» **作業用データ**
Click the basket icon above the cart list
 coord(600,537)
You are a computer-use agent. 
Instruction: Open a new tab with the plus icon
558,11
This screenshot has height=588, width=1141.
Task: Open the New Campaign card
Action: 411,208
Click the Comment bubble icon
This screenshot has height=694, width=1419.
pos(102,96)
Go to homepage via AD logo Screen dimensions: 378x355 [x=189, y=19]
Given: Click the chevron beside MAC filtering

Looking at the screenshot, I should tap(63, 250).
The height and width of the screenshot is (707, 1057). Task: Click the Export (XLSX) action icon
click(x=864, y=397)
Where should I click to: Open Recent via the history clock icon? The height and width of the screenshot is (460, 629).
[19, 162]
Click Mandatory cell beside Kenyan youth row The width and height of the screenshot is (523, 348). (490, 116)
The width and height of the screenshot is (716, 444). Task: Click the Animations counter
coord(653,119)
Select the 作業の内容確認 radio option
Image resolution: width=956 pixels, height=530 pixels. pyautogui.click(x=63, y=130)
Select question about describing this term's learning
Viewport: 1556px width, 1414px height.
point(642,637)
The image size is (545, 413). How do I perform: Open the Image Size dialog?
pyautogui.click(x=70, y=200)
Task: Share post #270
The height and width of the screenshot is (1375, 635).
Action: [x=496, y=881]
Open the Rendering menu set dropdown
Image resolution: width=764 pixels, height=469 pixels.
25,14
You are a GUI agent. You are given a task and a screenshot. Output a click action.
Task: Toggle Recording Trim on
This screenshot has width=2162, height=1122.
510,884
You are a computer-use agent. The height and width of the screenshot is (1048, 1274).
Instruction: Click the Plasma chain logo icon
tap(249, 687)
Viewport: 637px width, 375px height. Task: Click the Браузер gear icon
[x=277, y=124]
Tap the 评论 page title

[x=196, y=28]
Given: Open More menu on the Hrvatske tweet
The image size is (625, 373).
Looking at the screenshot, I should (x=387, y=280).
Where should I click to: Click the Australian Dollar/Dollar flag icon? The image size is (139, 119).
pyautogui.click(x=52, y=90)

» **課題の指示**
上の行をすべて、「Instruction」を「Directive」に入れ替えて書き直してください。ほかの部分は変えないでください。

» **出力は以下**
Click the basket icon above the cart list
 coord(600,537)
You are a computer-use agent. 
Directive: Open a new tab with the plus icon
558,11
This screenshot has height=588, width=1141.
Task: Open the New Campaign card
Action: 411,208
Click the Comment bubble icon
This screenshot has height=694, width=1419.
pos(102,96)
Go to homepage via AD logo Screen dimensions: 378x355 [x=189, y=19]
Given: Click the chevron beside MAC filtering

Looking at the screenshot, I should tap(63, 250).
The height and width of the screenshot is (707, 1057). Task: Click the Export (XLSX) action icon
click(x=864, y=397)
Where should I click to: Open Recent via the history clock icon? The height and width of the screenshot is (460, 629).
[19, 162]
Click Mandatory cell beside Kenyan youth row The width and height of the screenshot is (523, 348). (490, 116)
The width and height of the screenshot is (716, 444). Task: Click the Animations counter
coord(653,119)
Select the 作業の内容確認 radio option
Image resolution: width=956 pixels, height=530 pixels. pyautogui.click(x=63, y=130)
Select question about describing this term's learning
Viewport: 1556px width, 1414px height.
point(642,637)
The image size is (545, 413). How do I perform: Open the Image Size dialog?
pyautogui.click(x=70, y=200)
Task: Share post #270
The height and width of the screenshot is (1375, 635).
Action: [x=496, y=881]
Open the Rendering menu set dropdown
Image resolution: width=764 pixels, height=469 pixels.
25,14
You are a GUI agent. You are given a task and a screenshot. Output a click action.
Task: Toggle Recording Trim on
This screenshot has width=2162, height=1122.
510,884
You are a computer-use agent. The height and width of the screenshot is (1048, 1274).
Directive: Click the Plasma chain logo icon
tap(249, 687)
Viewport: 637px width, 375px height. Task: Click the Браузер gear icon
[x=277, y=124]
Tap the 评论 page title

[x=196, y=28]
Given: Open More menu on the Hrvatske tweet
The image size is (625, 373).
Looking at the screenshot, I should (x=387, y=280).
Where should I click to: Click the Australian Dollar/Dollar flag icon? The image size is (139, 119).
pyautogui.click(x=52, y=90)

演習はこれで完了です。